The anti-cancer agent EGCG has also been found to protect neurons against dementia, Alzheimer's and Parkinson's disease. Due to the roasting and fermentation process, EGCG is only found in trace amounts in black tea.

Further anti-cancer evidence turned up in a 2007 study of 69,710 Chinese women, where green tea drinkers had a 57 percent lower risk of colorectal cancer, and in a 2007 study in Japan which found that men who drank green tea had a 48 percent lower risk of developing prostate cancer. To be fair, coffee also has its fair share of antioxidant polyphenols, and is linked to a lowered risk of liver and colorectal cancers.

But drinking the safe one or two cups of coffee a day may not be sustainable for life. The methylxanthines, or “plant speed” in coffee, fit into the brain's adrenaline receptors, acting as a diuretic, and cardiac and mental stimulant. “Those alertness receptors eventually stop responding,” says Dr. Motyka, which is why we often need to up our coffee intake to produce the same effect. “We're not built, or intended by nature to be in a constant state of alertness and arousal. That's not good for us.”

Interestingly, as we age, the body's ability to process caffeine deteriorates—especially for women. “And it's an abrupt change. In men the decline is more gradual,” says Dr. Motyka, who finds that women suffering from menopausal symptoms like hot flashes and night sweats almost always experience relief after stopping coffee.

That's not to say that green tea does not contain caffeine—a cup of the green stuff contains anywhere from 15mg to 75mg of caffeine, whereas coffee contains 95mg to 200mg. Remaining in the body for up to 12 hours, caffeine in both substances has been found to temporarily raise the metabolic rate and help burn fat.

The difference is that green tea comes with a built in buffer: tannins, and the amino acid L-theanine. Acting on the neurotransmitter GABA, these compounds are calming agents, increasing dopamine and the production of alpha brain waves.

“The presence of these chemical compounds together in tea allows you to control its effect,” says James Heffley, Ph.D. “When boiling water is poured onto the tea leaves, in the first two minutes all the caffeine is drawn out. At this point, tea is most stimulating. During the next few minutes, tannin and theanine are gradually brought out of the tea leaves. After about five minutes, this will tend to cancel out the effects of the caffeine and will make a more relaxing, calming tea.” For those who are caffeine-sensitive, pouring out the initial steep effectively reduces caffeine jitters.

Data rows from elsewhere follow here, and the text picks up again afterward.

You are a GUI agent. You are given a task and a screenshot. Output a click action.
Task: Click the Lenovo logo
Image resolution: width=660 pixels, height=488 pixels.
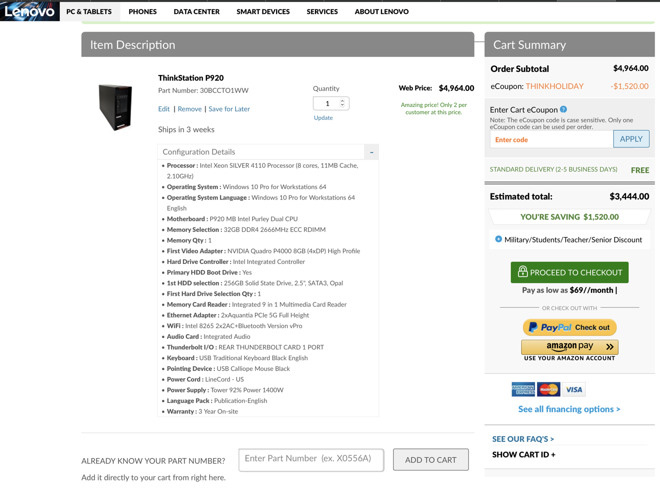point(29,11)
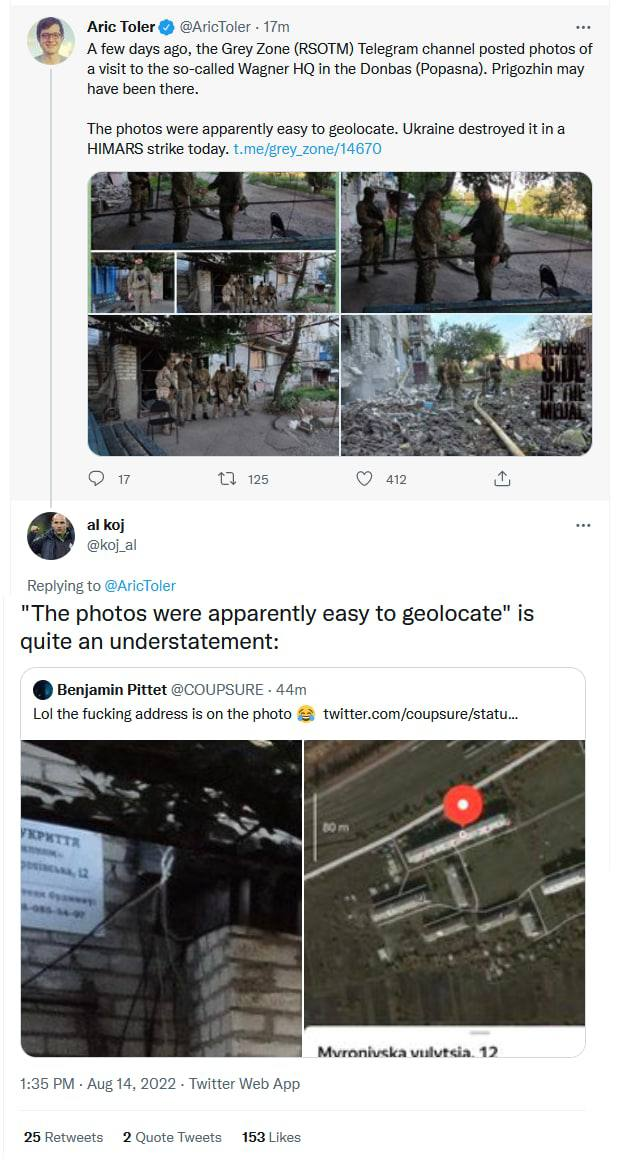Screen dimensions: 622x1170
Task: View the 153 Likes list
Action: tap(271, 1137)
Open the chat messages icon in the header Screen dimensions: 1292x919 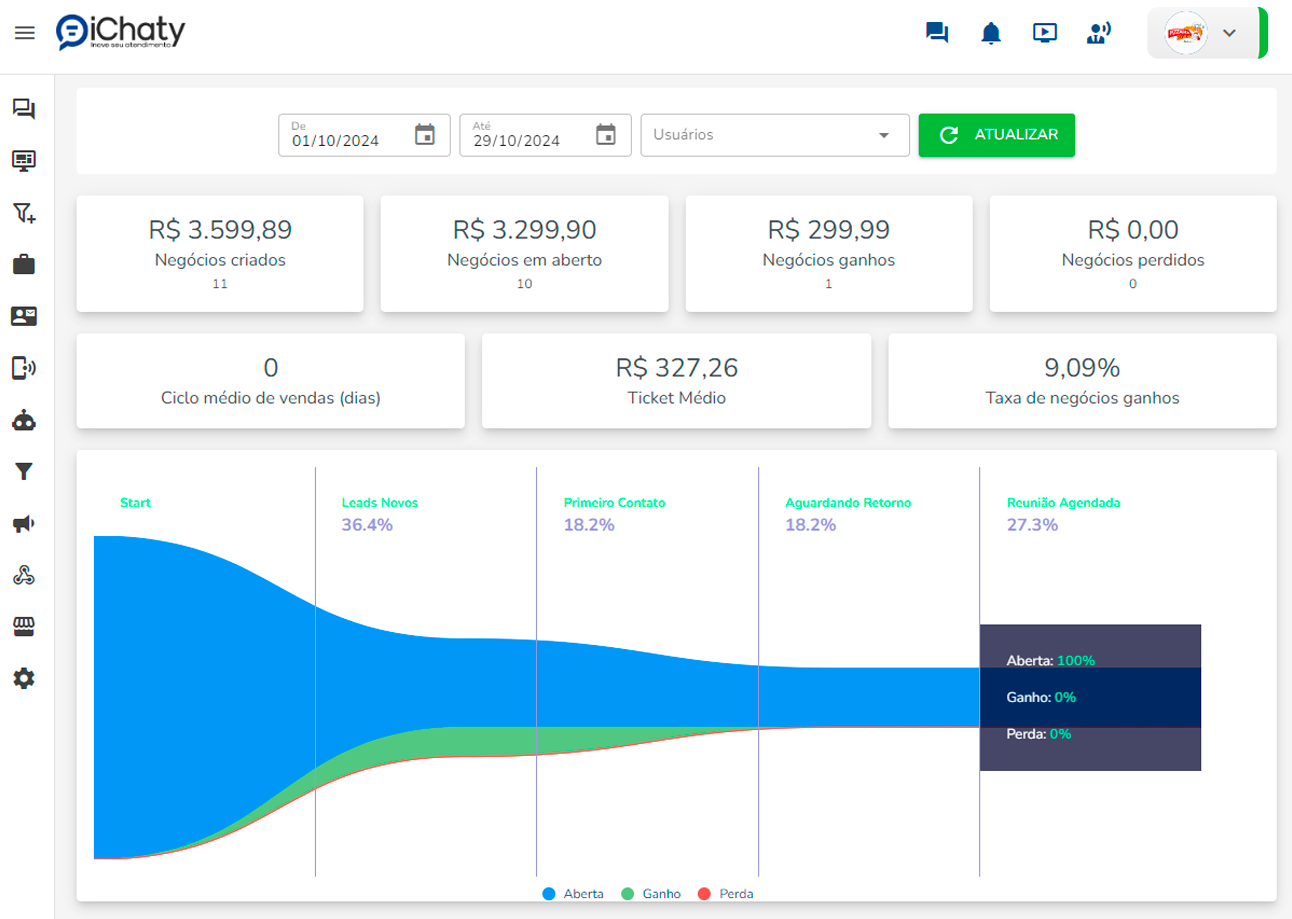(937, 33)
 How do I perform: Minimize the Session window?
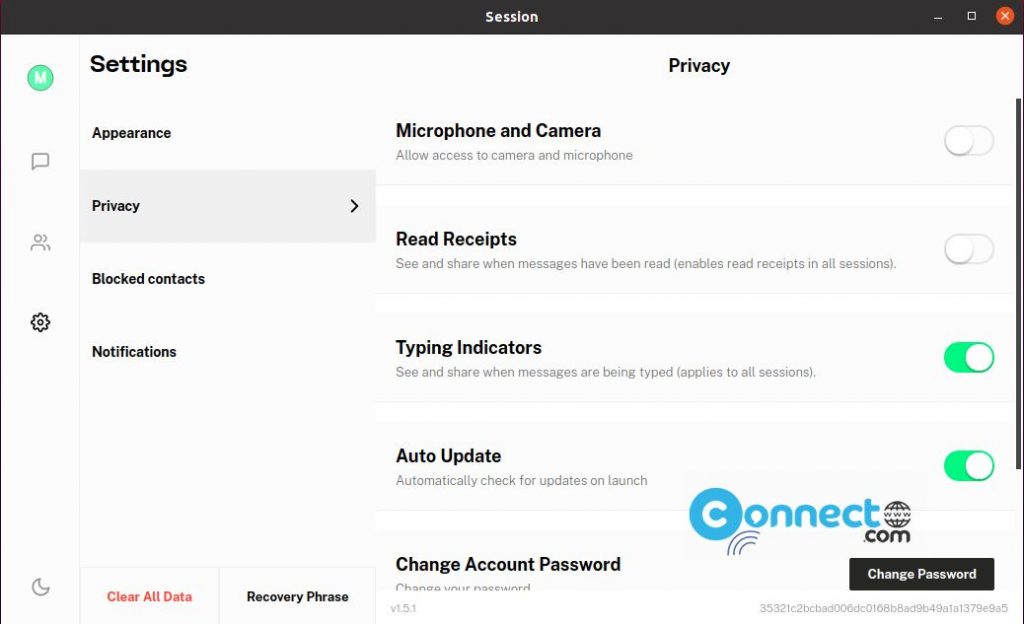[938, 16]
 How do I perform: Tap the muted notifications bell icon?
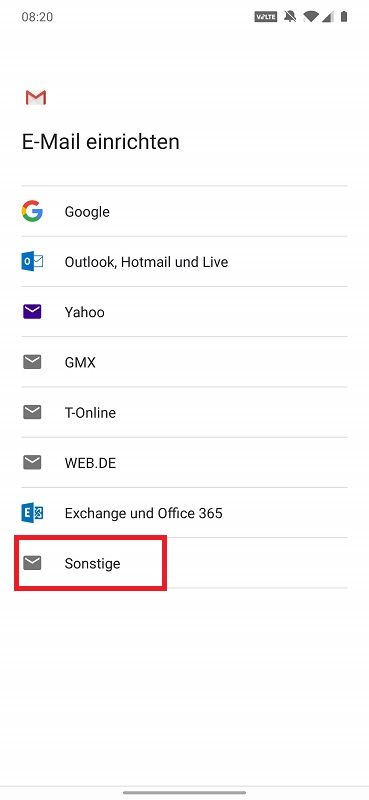click(x=290, y=16)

The catechins in green tea have also been show to have anti-viral and anti-bacterial properties, lowering the risk of infections and improving dental health, while coffee stains on teeth are sticky, and are said to attract food particles and bacteria.

If your coffee dependence is at an all-time high, think of it this way: In Chinese medicine terms, coffee is pure yang, while green tea is yang with a shot of yin to balance it, says Dr. Motyka. Altogether, the green tea buzz is a much mellower one, but the synergy of caffeine with L-theanine's anti-anxiety effect gives some people a greater ability to focus than coffee does. Give it a try, and decide for yourself.